START Study material

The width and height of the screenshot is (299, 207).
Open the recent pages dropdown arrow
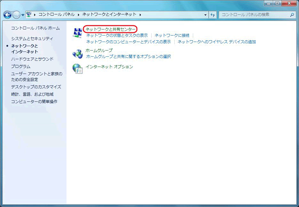pos(23,15)
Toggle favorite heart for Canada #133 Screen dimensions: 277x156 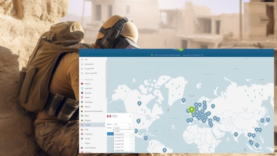pos(131,137)
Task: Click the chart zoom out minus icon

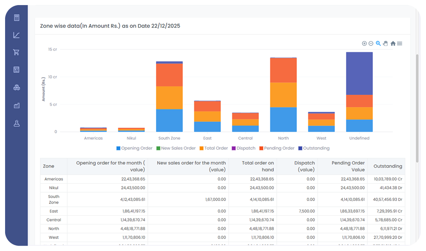Action: [x=371, y=44]
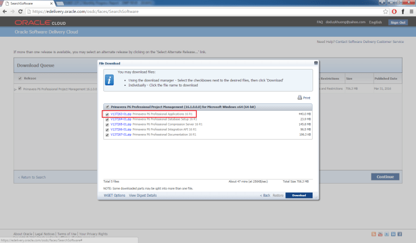Click the Download button
Viewport: 416px width, 243px height.
click(299, 195)
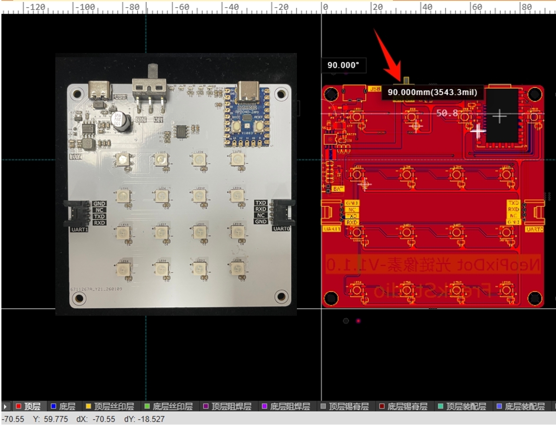
Task: Choose the 底层装配层 layer tab
Action: 521,406
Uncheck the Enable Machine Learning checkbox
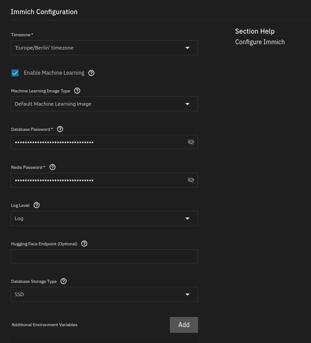This screenshot has width=311, height=343. pos(15,73)
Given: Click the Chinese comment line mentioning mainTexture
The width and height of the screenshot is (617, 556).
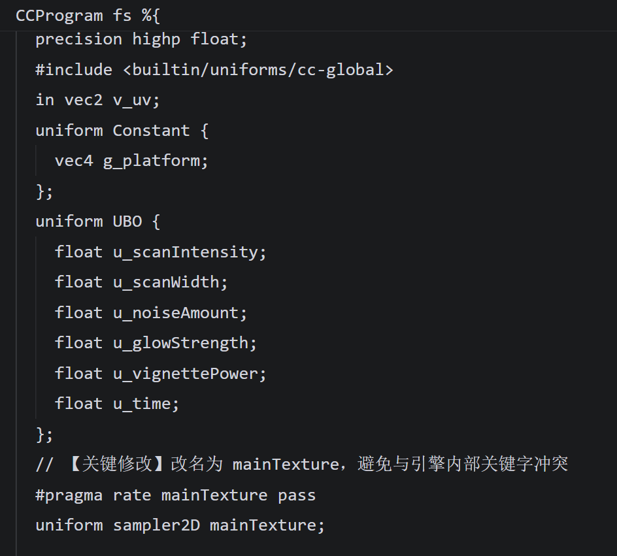Looking at the screenshot, I should coord(301,465).
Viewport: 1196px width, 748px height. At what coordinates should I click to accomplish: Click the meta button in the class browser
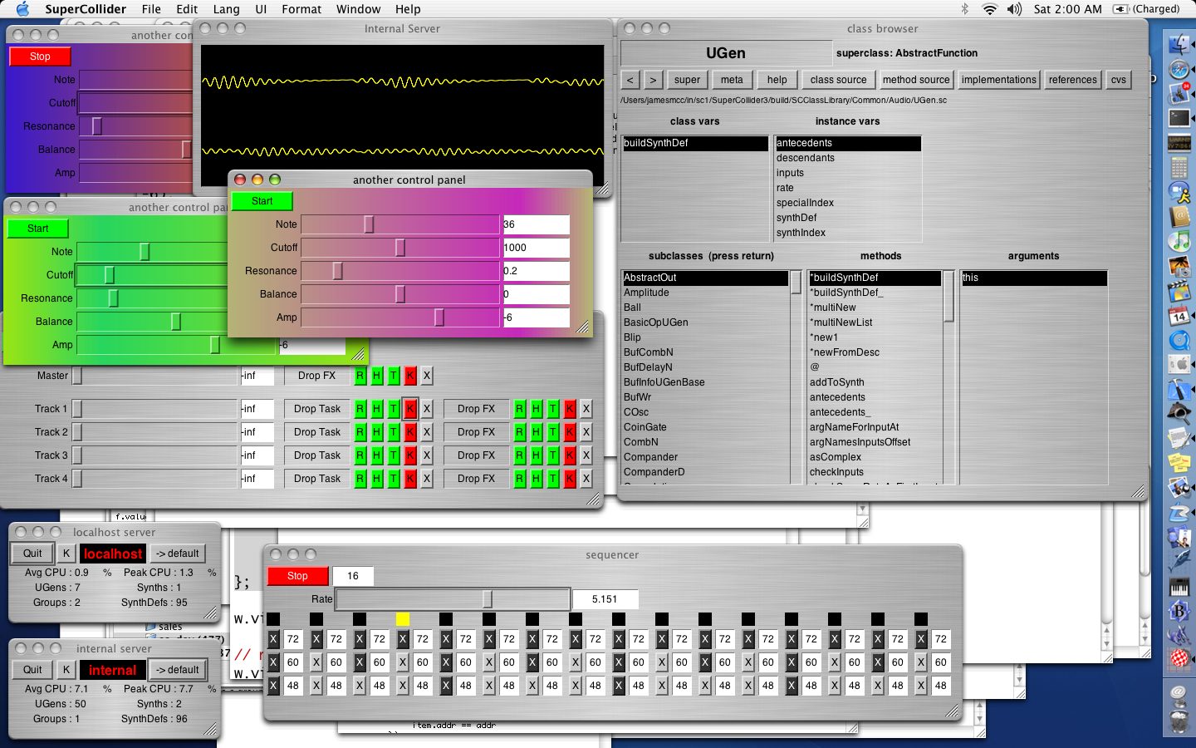pos(732,79)
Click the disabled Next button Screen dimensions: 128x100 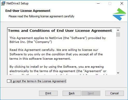(91, 93)
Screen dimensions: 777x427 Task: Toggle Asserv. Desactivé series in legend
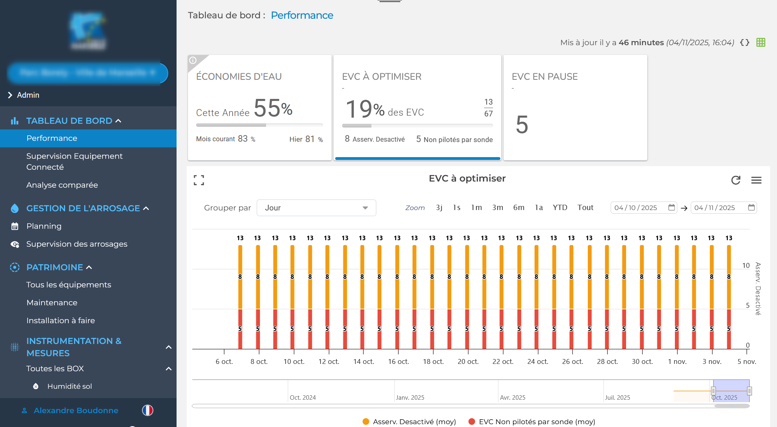[x=409, y=422]
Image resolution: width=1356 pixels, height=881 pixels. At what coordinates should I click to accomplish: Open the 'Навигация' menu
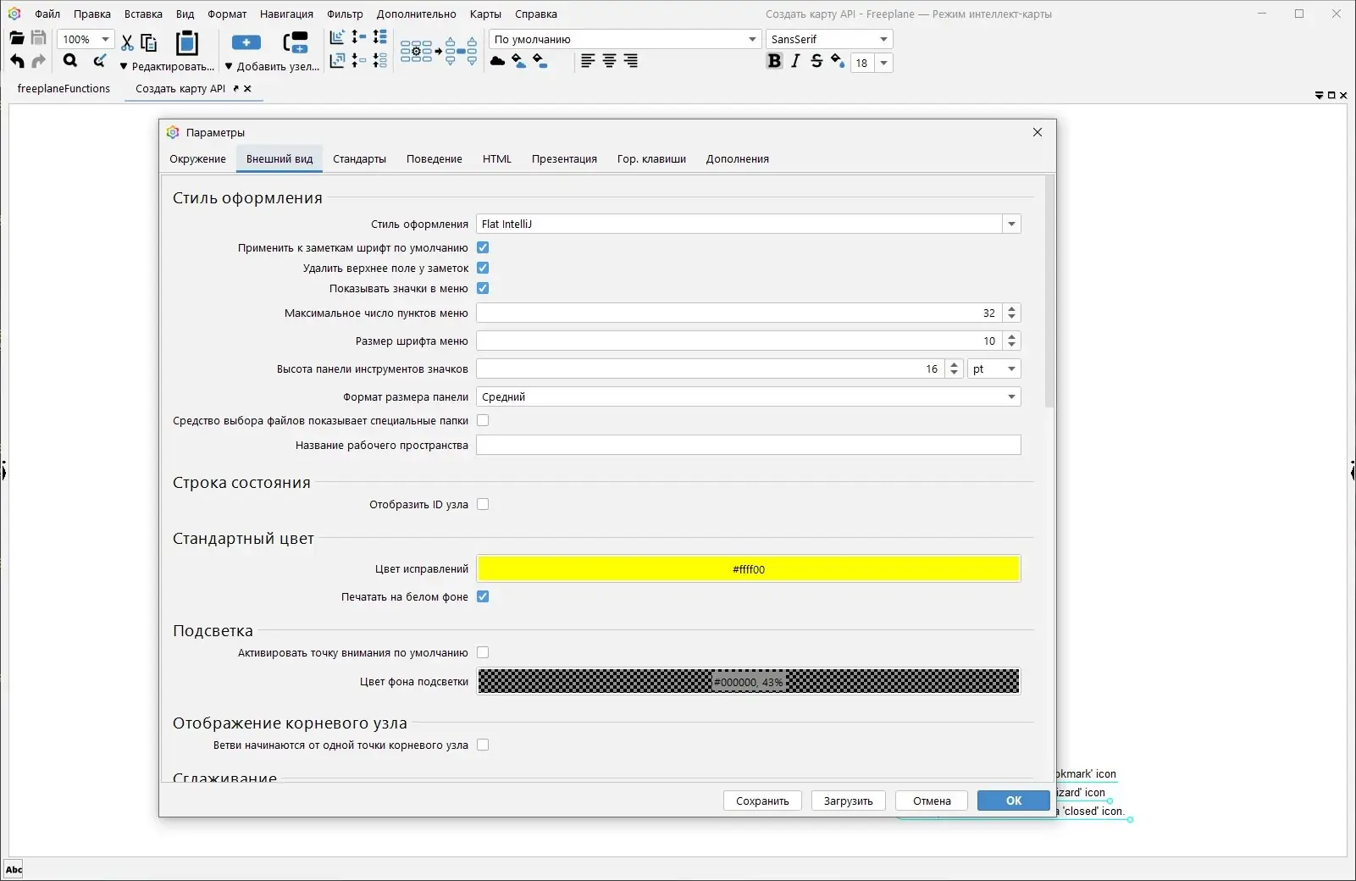coord(286,14)
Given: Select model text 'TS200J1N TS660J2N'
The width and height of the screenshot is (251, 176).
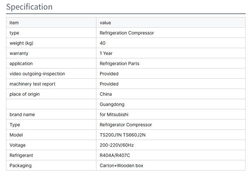Looking at the screenshot, I should tap(122, 135).
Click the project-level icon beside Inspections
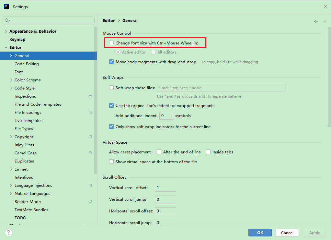This screenshot has height=240, width=331. tap(90, 96)
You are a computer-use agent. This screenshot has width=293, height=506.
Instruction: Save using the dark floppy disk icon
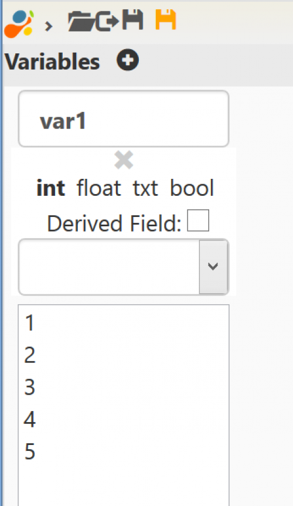132,20
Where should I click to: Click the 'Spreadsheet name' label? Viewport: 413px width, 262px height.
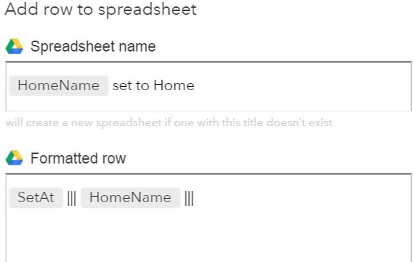[x=93, y=47]

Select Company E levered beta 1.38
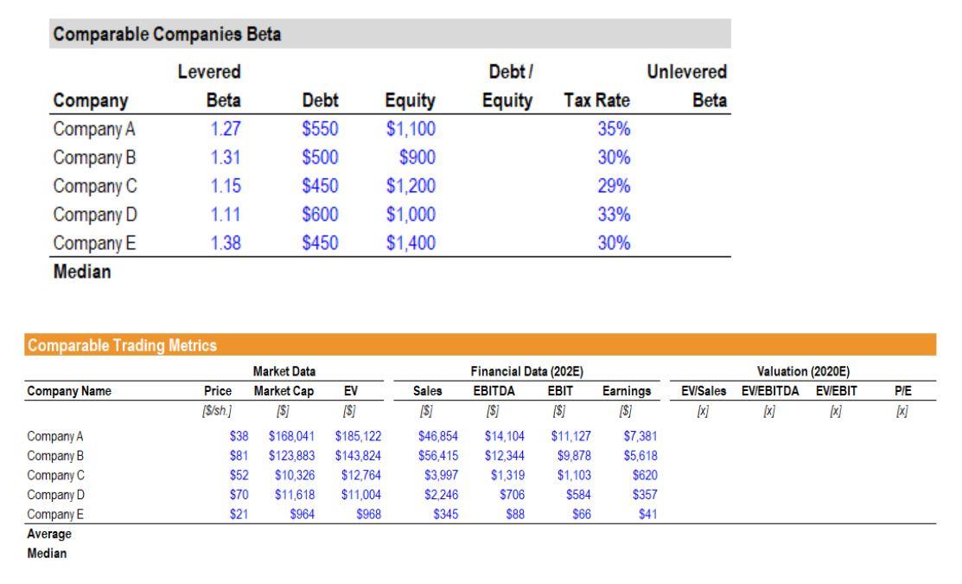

END Study material

Work required: The lines above starting at the one that holds "Uncheck the Enable Machine Learning checkbox" and ending at the one that holds "Given: Click the" are to be written out exactly, ends included, and no pictures are to be copied.

Expected answer:
Uncheck the Enable Machine Learning checkbox
This screenshot has width=311, height=343. pos(15,73)
Given: Click the Chinese comment line mentioning mainTexture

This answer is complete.